**WHAT NEEDS TO BE DONE:**
Using the listing below, output only the lines from the one that contains "Task: Click the Up One Level folder icon" through the one that contains "The width and", inclusive, exactly as given and without images.

**EXTRACTED MATERIAL:**
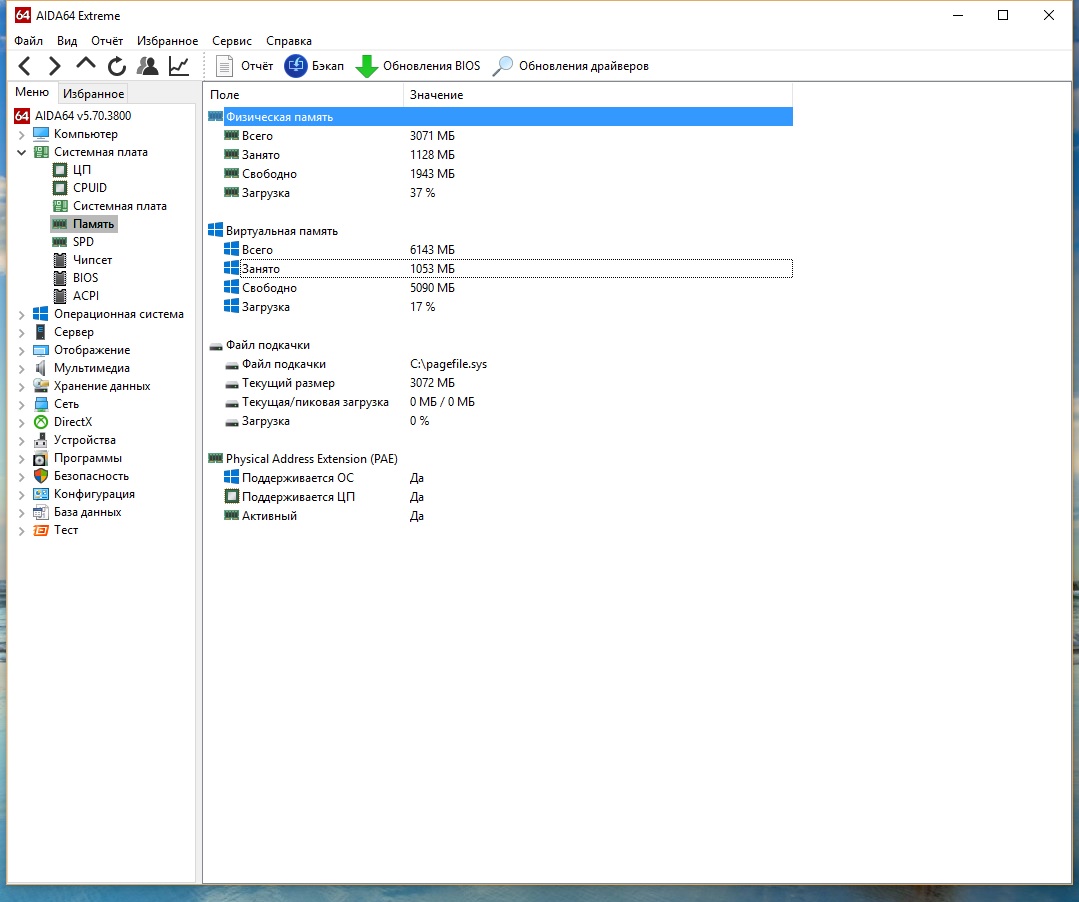This screenshot has width=1079, height=902.
Task: Open the graph chart icon in toolbar
Action: pyautogui.click(x=179, y=66)
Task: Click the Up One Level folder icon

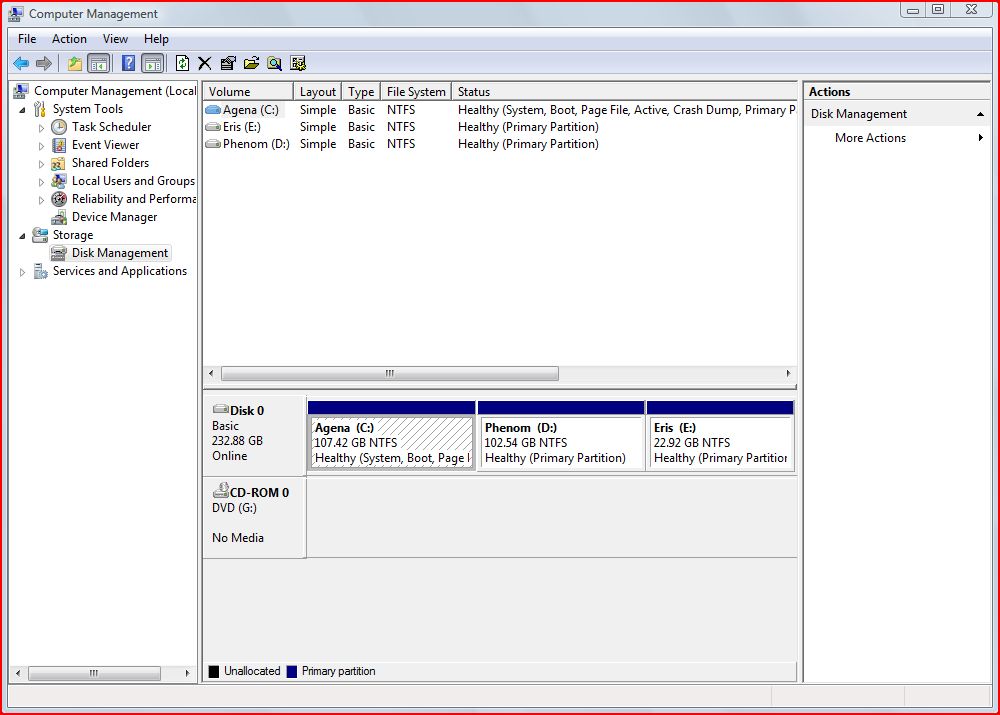Action: (75, 64)
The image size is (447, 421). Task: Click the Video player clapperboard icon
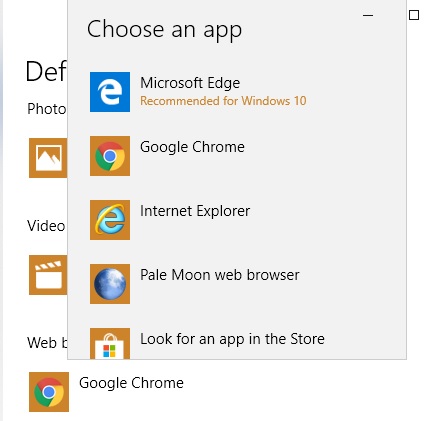tap(48, 275)
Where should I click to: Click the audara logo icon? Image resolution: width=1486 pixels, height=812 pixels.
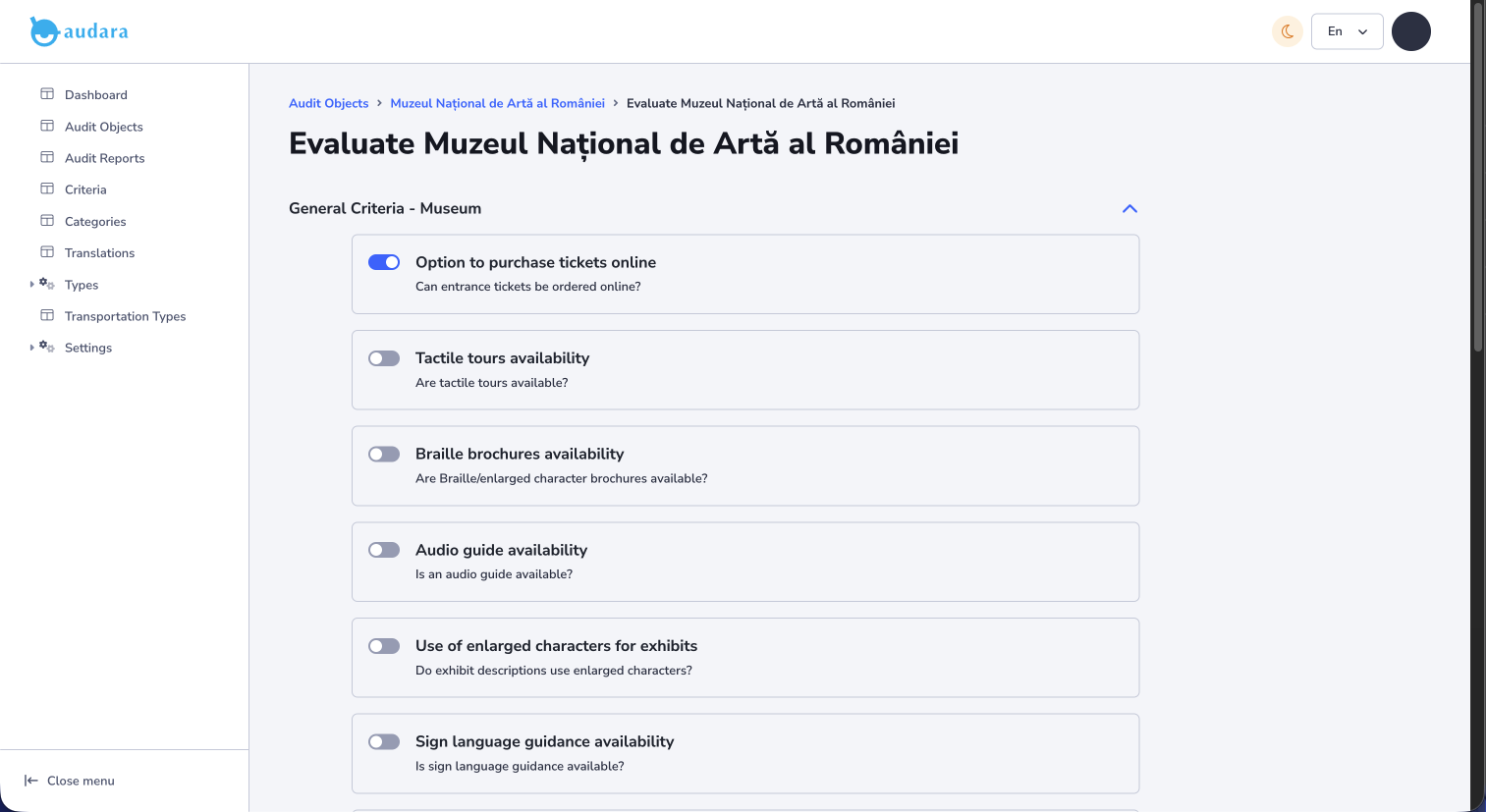pos(44,31)
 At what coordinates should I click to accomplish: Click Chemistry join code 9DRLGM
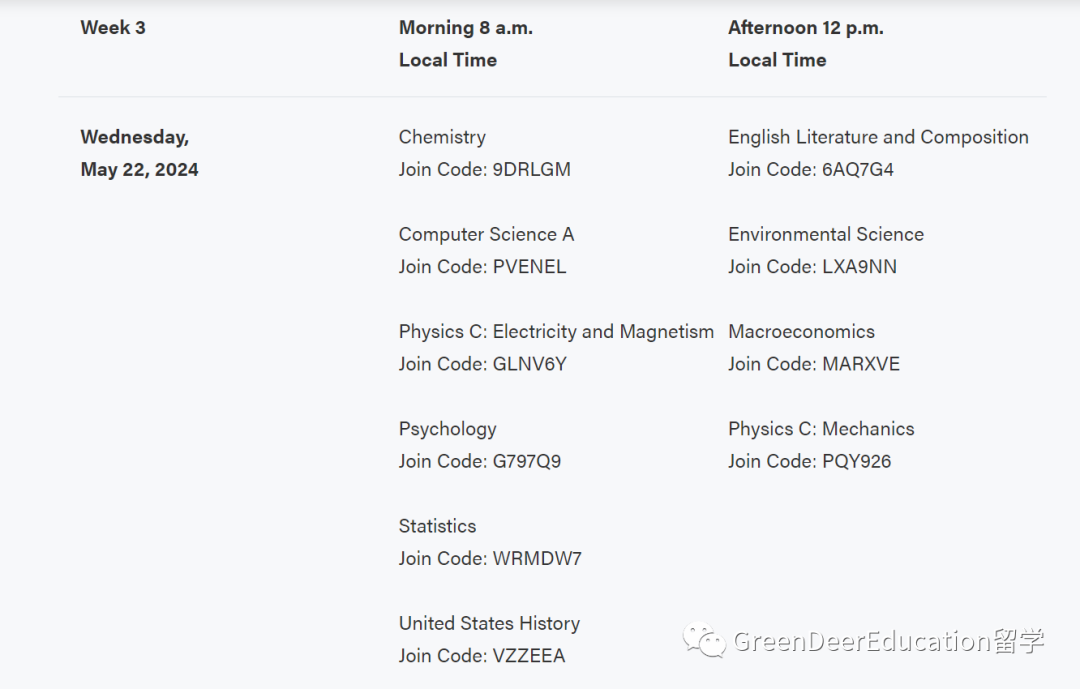tap(484, 169)
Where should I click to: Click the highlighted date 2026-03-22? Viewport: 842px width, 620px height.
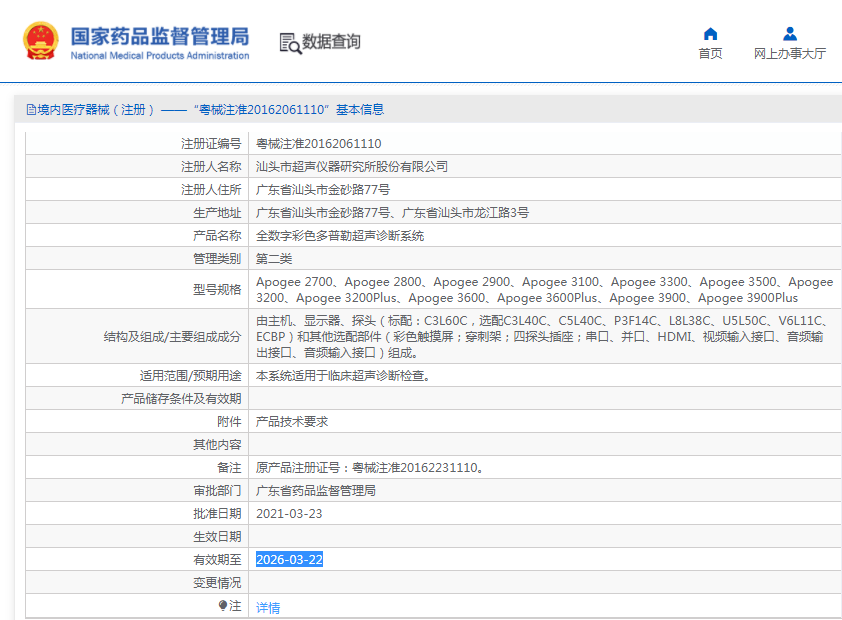289,559
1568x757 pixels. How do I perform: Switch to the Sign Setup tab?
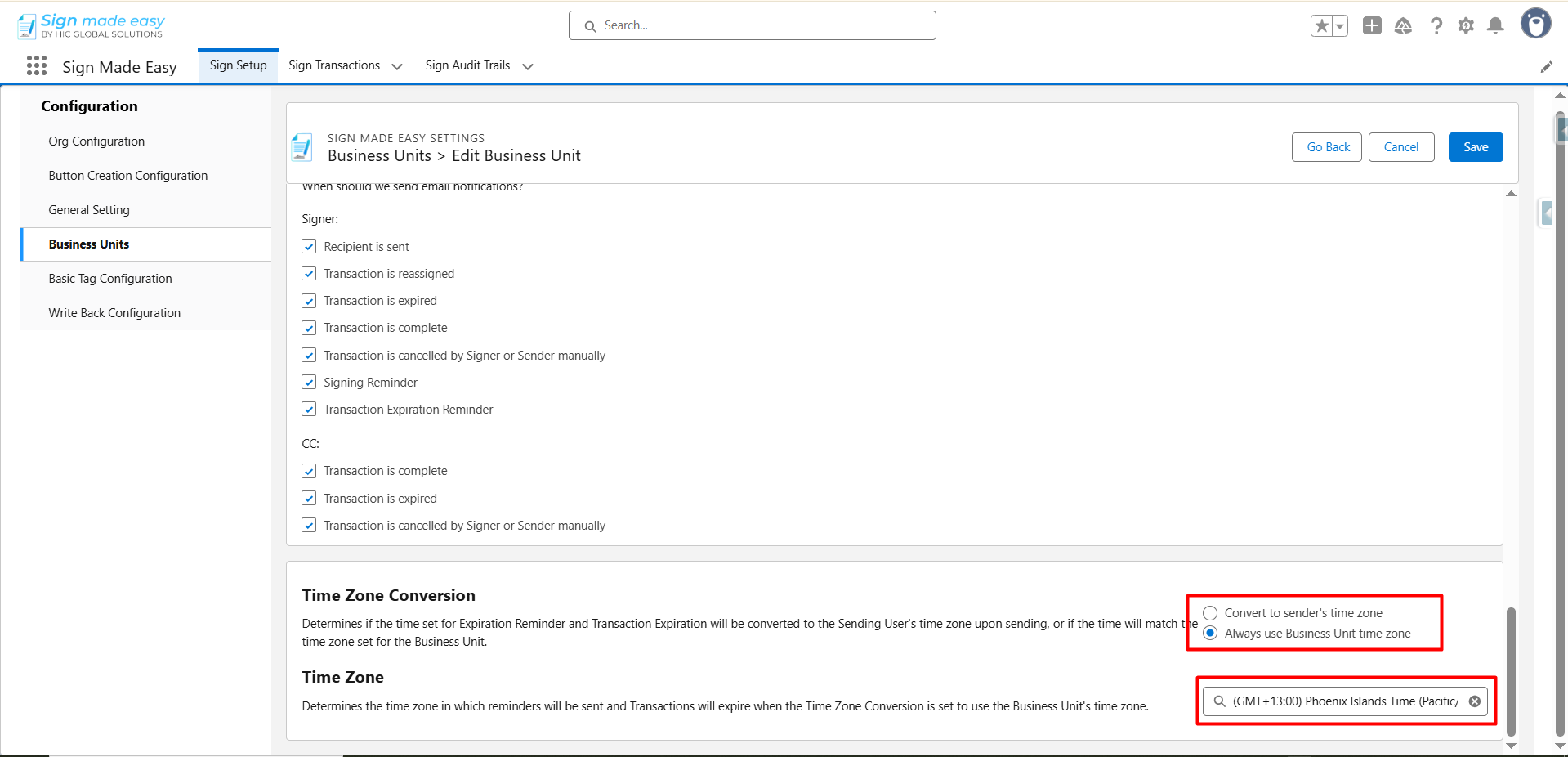point(238,65)
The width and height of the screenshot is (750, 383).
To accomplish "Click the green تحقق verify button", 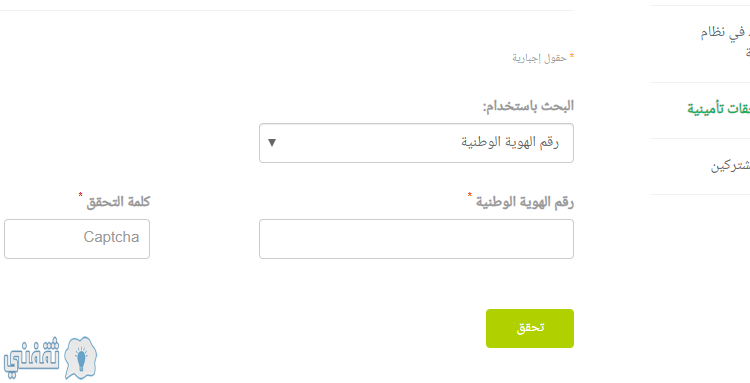I will tap(529, 328).
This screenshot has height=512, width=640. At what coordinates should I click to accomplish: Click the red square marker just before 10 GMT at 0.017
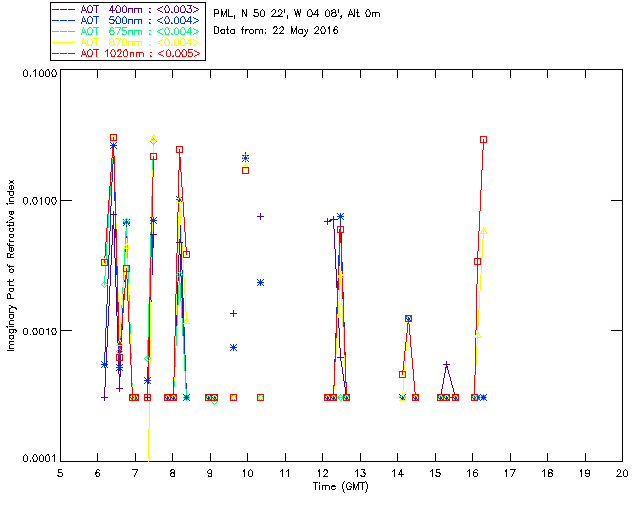point(246,170)
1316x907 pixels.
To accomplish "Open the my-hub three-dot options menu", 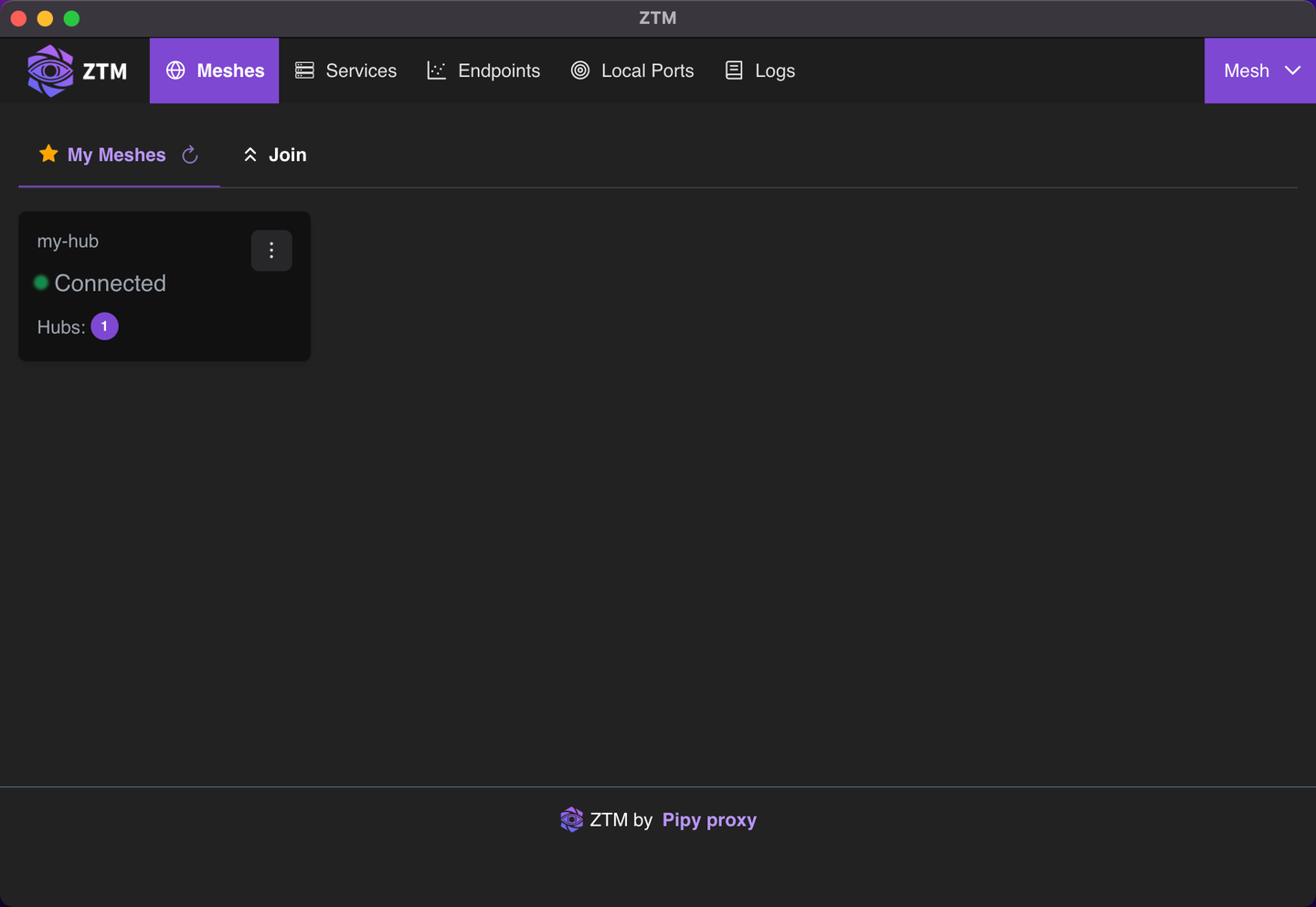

**EXERCISE RESPONSE:**
Task: Click the Up One Level folder icon

Action: (75, 64)
The image size is (447, 421). Task: Click the Video player clapperboard icon
tap(48, 275)
Where should I click to: Click the audara logo icon? Image resolution: width=1486 pixels, height=812 pixels.
pos(44,31)
 At what coordinates should I click to accomplish: Click Chemistry join code 9DRLGM
tap(484, 169)
Where should I click to: Click the highlighted date 2026-03-22? Viewport: 842px width, 620px height.
289,559
1568x757 pixels. How do I perform: Switch to the Sign Setup tab?
point(238,65)
The width and height of the screenshot is (750, 383).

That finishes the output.